_CHALLENGES_
(A) Could you reproduce, word for word, the stretch of the VirtIO forum thread from "Is novabench an" through "performance in KVM."?
(B) Can you carry the VirtIO forum thread forward, picking up right after its final post?

_QUOTED PASSAGE_
----
What other drivers do I need to add to get the best performance out of my windows 10 vm?
Do I need to change my hardware... The hard drive, and network to VirtIO?
 
I would change the network to VirtIO and disk drive to VirtIO SCSI Controller with IO Thread enabled. Changing the disk drive to VirtIO SCSI Controller to boot drive will make the system unbootable. Since windows is already installed, i would add extra drive with VirtIO SCSI Controller, load windows and install driver. After that move primary drive to VirtIO SCSI Controller.
 
Thanks for your input. I will try it out.

How would I move the primary drive over to VirtIO once I add the second drive?

Does the virtio setup boost the performance?

I have two NUC's I did a benchmark using an app called novabench. Here are some results I am seeing

Nuc 1 i7-8809G, 970 PRO SSD
WIndows 10 installed (no vm)
CPU score 870
Ram Score 334 (32870 MB/s)
Disk Score 180 (1251 MB/s read 1452 MB/s write)
VM workstation running windows 10 vm on NUC 1
CPU score 300
Ram Score 241 (18289 MB/s)
Disk Score 132 (827 MB/s read 929 MS/s Write)

Nuc 2 i7-6770HQ, 960 PRO SSD
Proxmox
VM 1 (windows 10 regular ISO no vertio)
CPU 353
Ram Score 202 (19289 MB/s)
Disk Score 101 (765 MB/s write 449 Mb/s Read)
VM2 (Windows 10 Vertio configured)
CPU 209
Ram score 202 (19145 Mb/s)
Disk Score 253 (2278 MB/s write 2084 MB/s read)

Is novabench an ok way to check performance? What causes the ram speed to max out so much lower on proxmox vs a windows 10 native install?
 
If on Ceph, I would enable write back cache on the VMs disks for performance in KVM.
 
Try turning off Ballooning, it should help with performance. As for the changing the drive, I don't remember if you can through GUI but from the conf file you can change it. I will let you know on that soon.
 
What is the advantage of the method you described. Creating a second hard drive and then installing windows on it? Vs installing a fresh copy of windows?

What are you saying to do after you install windows on the new hard drive in vertio mode?
 
What is the advantage of the method you described. Creating a second hard drive and then installing windows on it? Vs installing a fresh copy of windows?

What are you saying to do after you install windows on the new hard drive in vertio mode?

Windows does not have drivers for the VirtIO SCSI. There is no generic model of the driver. Windows will either blue screen or will have something like NTDLR not found and will not load.
----
_RAW DATA_
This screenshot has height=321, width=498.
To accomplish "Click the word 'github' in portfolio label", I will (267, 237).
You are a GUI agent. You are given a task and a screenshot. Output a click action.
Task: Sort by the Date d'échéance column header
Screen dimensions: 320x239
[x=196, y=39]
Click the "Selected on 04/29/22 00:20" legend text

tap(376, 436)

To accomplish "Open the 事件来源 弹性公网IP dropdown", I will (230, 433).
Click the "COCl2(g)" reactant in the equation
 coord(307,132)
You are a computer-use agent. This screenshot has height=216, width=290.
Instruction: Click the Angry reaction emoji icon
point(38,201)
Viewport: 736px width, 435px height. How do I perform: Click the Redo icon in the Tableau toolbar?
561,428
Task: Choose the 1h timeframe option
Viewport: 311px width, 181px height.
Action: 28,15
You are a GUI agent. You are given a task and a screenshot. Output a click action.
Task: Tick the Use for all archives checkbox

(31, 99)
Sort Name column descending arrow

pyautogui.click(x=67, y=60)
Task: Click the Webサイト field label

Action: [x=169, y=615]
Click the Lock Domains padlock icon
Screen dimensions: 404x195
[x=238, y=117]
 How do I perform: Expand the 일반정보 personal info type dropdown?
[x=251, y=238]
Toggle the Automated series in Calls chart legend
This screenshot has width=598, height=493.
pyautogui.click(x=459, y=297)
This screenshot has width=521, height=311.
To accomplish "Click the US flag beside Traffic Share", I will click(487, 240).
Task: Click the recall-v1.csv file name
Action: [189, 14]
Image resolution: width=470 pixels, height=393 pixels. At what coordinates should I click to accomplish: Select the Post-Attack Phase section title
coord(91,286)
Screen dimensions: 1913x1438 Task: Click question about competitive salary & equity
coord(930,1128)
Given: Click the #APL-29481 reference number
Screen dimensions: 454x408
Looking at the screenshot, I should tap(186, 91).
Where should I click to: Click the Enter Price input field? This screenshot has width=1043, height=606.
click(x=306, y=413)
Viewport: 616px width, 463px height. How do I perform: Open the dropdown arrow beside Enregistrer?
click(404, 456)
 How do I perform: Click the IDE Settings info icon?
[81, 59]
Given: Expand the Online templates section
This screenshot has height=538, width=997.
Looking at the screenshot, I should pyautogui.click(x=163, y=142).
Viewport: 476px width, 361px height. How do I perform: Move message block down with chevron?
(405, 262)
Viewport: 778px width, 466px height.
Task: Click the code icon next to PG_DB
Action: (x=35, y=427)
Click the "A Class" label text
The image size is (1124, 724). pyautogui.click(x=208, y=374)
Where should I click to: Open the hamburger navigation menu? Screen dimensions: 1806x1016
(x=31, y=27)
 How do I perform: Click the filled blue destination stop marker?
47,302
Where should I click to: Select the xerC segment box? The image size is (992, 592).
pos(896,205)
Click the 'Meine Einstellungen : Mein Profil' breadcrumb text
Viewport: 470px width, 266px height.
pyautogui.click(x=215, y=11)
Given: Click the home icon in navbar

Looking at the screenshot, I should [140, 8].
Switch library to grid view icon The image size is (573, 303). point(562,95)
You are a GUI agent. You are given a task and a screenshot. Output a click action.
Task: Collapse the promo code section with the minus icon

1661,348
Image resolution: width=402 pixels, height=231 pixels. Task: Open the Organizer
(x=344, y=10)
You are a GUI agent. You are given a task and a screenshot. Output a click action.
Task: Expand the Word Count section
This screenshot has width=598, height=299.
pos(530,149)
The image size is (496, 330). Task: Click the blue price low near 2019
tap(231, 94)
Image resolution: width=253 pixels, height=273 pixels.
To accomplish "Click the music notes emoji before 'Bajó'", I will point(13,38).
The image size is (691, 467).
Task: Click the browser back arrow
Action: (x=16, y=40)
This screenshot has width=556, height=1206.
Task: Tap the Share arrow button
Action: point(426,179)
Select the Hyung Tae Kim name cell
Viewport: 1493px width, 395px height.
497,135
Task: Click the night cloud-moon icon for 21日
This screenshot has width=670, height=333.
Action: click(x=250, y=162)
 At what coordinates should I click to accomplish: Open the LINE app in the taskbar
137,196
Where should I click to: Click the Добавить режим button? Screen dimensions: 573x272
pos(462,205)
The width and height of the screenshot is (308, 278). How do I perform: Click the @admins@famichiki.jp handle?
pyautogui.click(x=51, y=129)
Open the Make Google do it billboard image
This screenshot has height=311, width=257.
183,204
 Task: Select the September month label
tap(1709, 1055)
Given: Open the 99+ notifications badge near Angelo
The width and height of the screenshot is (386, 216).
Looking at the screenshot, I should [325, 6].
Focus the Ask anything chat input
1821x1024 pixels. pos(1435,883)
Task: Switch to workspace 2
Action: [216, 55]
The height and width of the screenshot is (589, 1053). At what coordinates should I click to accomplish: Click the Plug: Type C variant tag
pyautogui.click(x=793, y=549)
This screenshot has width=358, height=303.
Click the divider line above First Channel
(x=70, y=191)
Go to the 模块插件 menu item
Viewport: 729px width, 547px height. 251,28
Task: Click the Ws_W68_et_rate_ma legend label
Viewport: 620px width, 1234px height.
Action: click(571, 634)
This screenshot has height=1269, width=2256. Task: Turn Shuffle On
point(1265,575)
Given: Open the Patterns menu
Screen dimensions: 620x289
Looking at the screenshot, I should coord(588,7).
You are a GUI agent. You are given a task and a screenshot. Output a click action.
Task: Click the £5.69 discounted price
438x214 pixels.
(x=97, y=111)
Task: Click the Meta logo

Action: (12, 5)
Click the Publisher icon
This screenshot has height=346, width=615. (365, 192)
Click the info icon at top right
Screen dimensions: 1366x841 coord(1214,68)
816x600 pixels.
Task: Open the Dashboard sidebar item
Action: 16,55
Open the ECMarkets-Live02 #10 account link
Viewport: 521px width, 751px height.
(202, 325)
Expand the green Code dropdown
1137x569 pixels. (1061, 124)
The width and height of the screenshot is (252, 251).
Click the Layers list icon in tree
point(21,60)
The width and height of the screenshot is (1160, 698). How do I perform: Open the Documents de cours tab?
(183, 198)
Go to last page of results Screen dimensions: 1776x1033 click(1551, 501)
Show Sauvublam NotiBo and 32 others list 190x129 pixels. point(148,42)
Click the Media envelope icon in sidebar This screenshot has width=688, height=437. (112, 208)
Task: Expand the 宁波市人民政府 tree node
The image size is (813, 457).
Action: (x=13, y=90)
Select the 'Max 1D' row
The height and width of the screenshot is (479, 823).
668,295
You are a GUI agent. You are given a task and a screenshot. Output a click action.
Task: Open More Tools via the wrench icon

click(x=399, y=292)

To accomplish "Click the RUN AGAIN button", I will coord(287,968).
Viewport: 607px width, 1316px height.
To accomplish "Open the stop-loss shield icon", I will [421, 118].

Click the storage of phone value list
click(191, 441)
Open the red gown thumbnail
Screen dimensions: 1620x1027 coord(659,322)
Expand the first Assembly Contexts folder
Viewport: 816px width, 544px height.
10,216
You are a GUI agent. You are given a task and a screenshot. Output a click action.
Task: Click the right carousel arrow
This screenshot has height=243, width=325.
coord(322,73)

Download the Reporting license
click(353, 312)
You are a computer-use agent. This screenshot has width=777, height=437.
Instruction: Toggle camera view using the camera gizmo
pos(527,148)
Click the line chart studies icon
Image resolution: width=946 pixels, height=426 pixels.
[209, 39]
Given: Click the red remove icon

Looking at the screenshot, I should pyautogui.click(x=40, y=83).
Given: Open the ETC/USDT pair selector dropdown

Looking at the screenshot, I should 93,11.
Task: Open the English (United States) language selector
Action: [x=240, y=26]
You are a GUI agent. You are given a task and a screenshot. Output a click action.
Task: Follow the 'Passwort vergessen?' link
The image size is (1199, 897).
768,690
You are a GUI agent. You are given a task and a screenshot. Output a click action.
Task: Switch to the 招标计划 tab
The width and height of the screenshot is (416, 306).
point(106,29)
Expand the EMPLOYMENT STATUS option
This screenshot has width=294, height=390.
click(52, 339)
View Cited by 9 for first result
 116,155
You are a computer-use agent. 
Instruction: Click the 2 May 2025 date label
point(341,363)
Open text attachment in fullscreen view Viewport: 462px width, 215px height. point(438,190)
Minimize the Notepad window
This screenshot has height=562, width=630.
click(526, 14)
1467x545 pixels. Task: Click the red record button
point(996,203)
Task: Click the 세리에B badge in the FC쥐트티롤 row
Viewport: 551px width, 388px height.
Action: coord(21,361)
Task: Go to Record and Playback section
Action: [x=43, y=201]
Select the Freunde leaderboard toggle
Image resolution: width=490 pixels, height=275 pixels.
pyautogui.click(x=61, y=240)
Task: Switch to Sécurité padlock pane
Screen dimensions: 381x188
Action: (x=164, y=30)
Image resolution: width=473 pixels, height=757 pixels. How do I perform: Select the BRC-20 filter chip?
----
_RESPONSES PER TASK_
(A)
Is novabench an ok way to check performance? What causes the ram speed to max out so much lower on proxmox vs a windows 10 native install?
 
If on Ceph, I would enable write back cache on the VMs disks for performance in KVM.

(B)
Adding second drive to install the SCSI driver in Windows. The reason i said to install the second drive is so you can install the driver and not have to redo the windows installation.
 
Last edited:
Tahsin. That worked. I wasn't quite sure what you meant, but it lead me to this post which got it all working...

https://forum.proxmox.com/threads/change-bus-type-ide-to-virtio.28112/

So the steps for me ended up being...
1. Add the virtio-win drivers ISO file to the storage, and add the cd rom to the vm
2. shut down the vm
3. Change the network to virtio
4. Leave the current hard disk alone and add another virtio hard drive
5. Boot the vm and go to device manager and update drivers for the network card, and the new storage
6. Shut down the vm
7. Remove the new hard disk you just added
8. Detach the original IDE hard disk
9. Double click the detached hard disk and re add it as a virtio drive.
10 Go into options and change the boot order from IDE to virtio for the 1st priority

The computer powered up and now all my benchmarks on this machine match one created with the virtio hardware to begin with.
The best performance was with balloon memory turned off, and the hard disk set to writeback cache.
 
I setup a VM using an original windows 10 iso image. I have used the VirtIO drivers to add the balloon driver.

What other drivers do I need to add to get the best performance out of my windows 10 vm?
Do I need to change my hardware... The hard drive, and network to VirtIO?
For hardware change yes, you may add an SSD to speed :) up the process.